Stored records
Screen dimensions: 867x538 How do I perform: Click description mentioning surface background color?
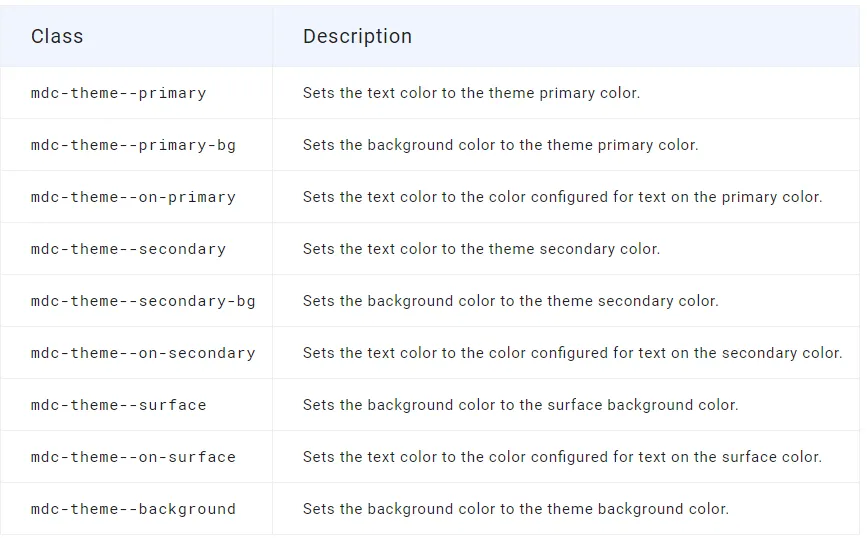520,405
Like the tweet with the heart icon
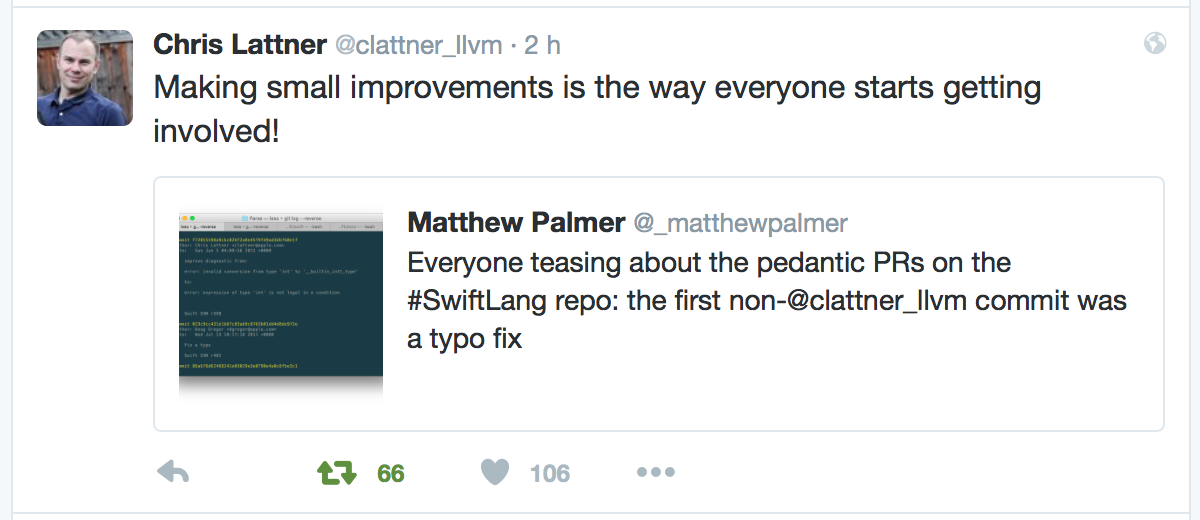 click(495, 473)
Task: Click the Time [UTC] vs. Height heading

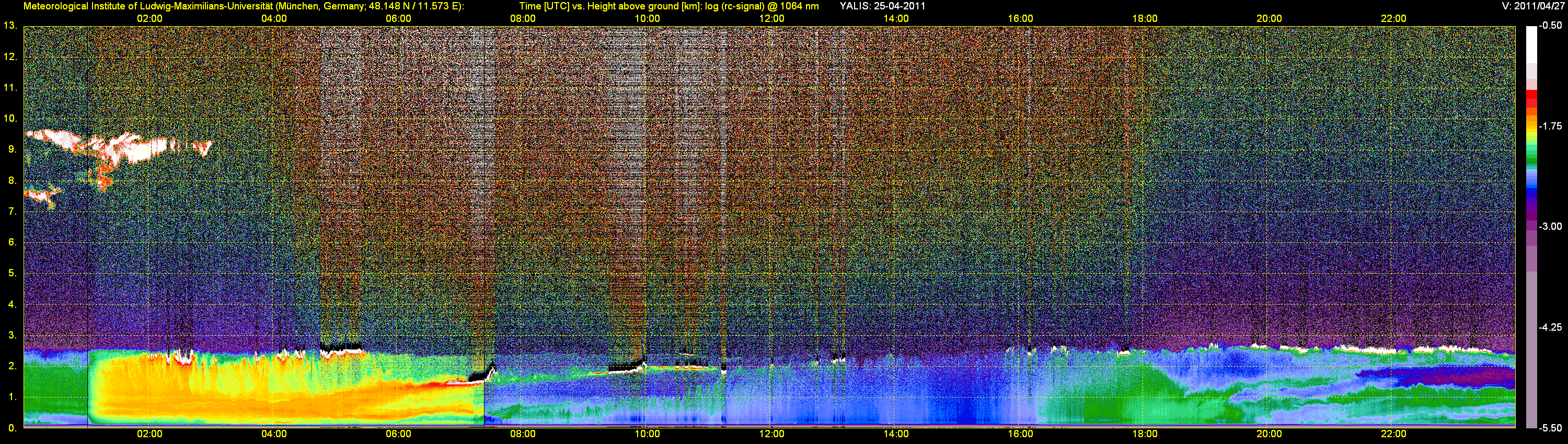Action: 668,6
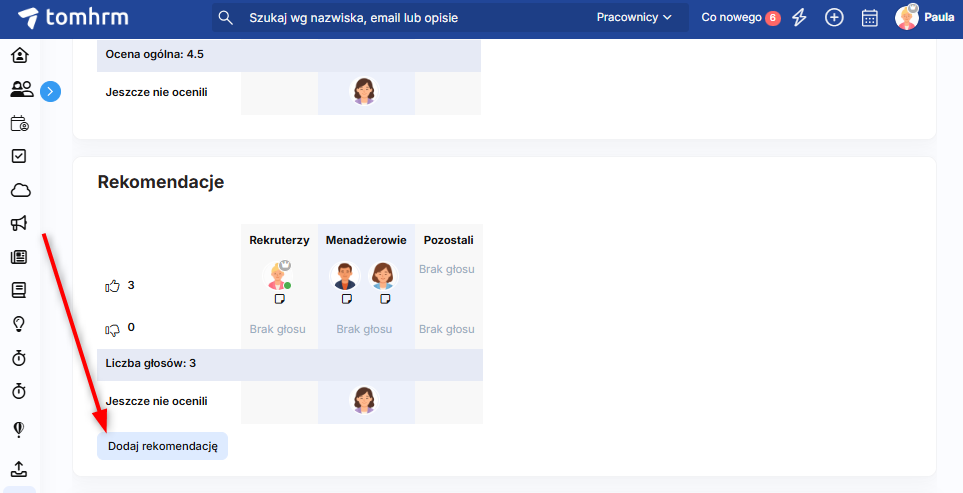Click the male manager avatar in Menadżerowie column

(346, 276)
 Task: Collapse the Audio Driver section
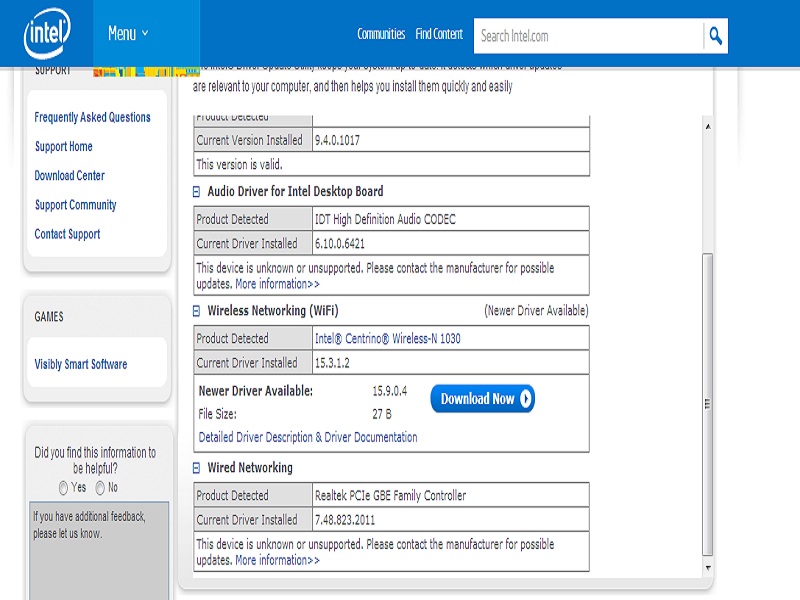(197, 192)
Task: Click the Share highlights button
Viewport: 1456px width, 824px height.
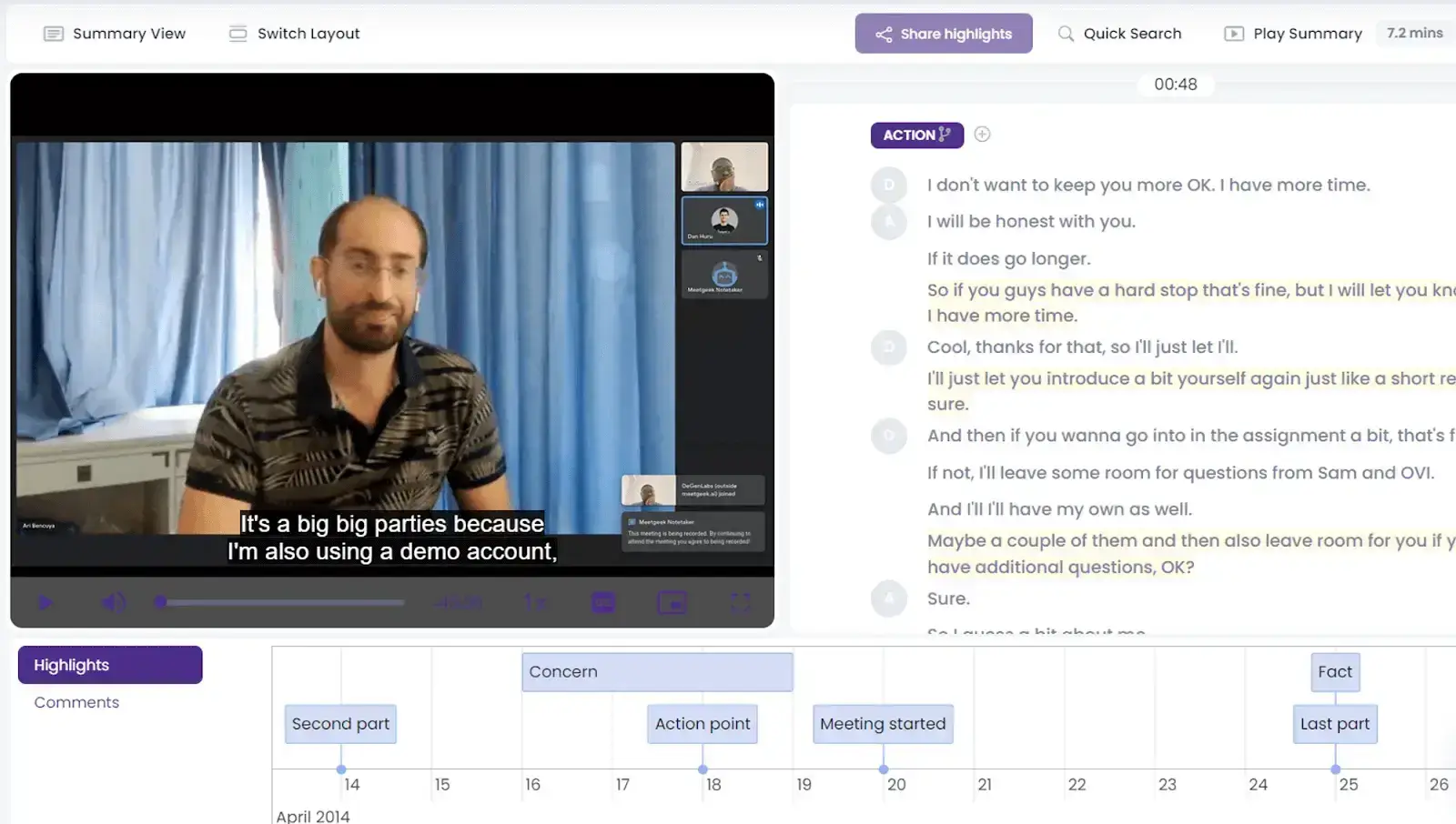Action: pos(944,34)
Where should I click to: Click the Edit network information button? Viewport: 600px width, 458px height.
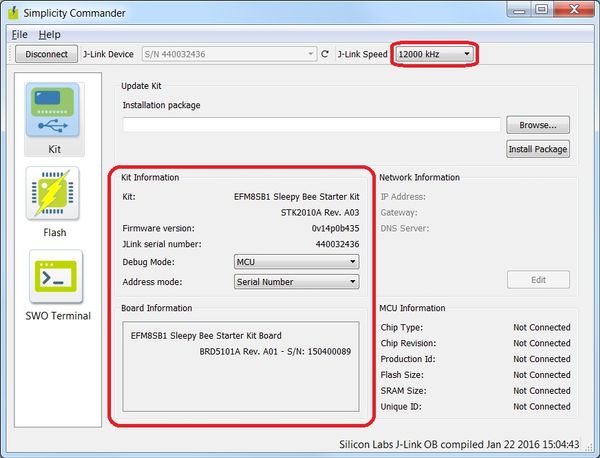pyautogui.click(x=538, y=279)
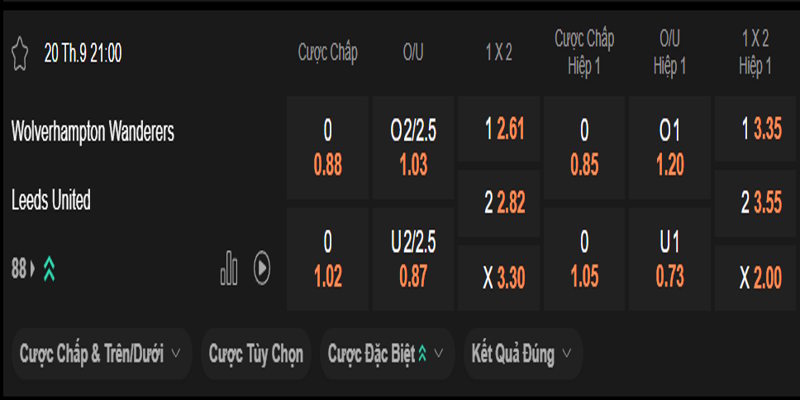Open the Wolverhampton Wanderers match link
This screenshot has width=800, height=400.
(x=93, y=131)
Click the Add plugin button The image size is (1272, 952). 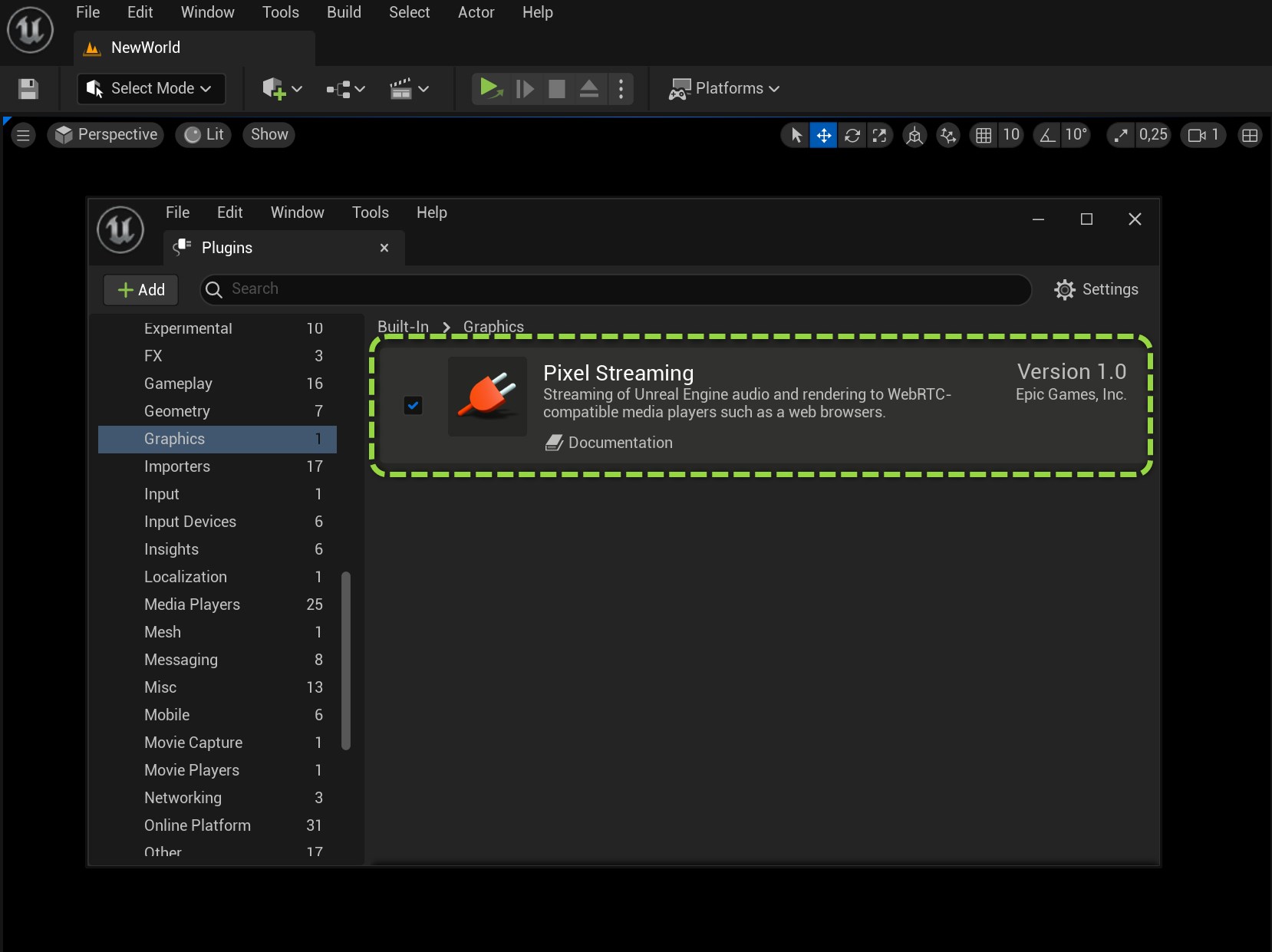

● **Task requirements**: Please repeat all of the data exactly, excluding images.

● **Response**:
Screen dimensions: 867x538 How do I perform: Click description mentioning surface background color?
520,405
Like the tweet with the heart icon
 click(495, 473)
Task: Click the Time [UTC] vs. Height heading

Action: 668,6
Click the male manager avatar in Menadżerowie column

(346, 276)
 Task: Collapse the Audio Driver section
(197, 192)
Task: Click the Share highlights button
Viewport: 1456px width, 824px height.
Action: pos(944,34)
Where should I click to: Click the Edit network information button? Viewport: 600px width, 458px height.
pyautogui.click(x=538, y=279)
Open the Wolverhampton Wanderers match link
This screenshot has width=800, height=400.
(x=93, y=131)
Click the Add plugin button The image size is (1272, 952). 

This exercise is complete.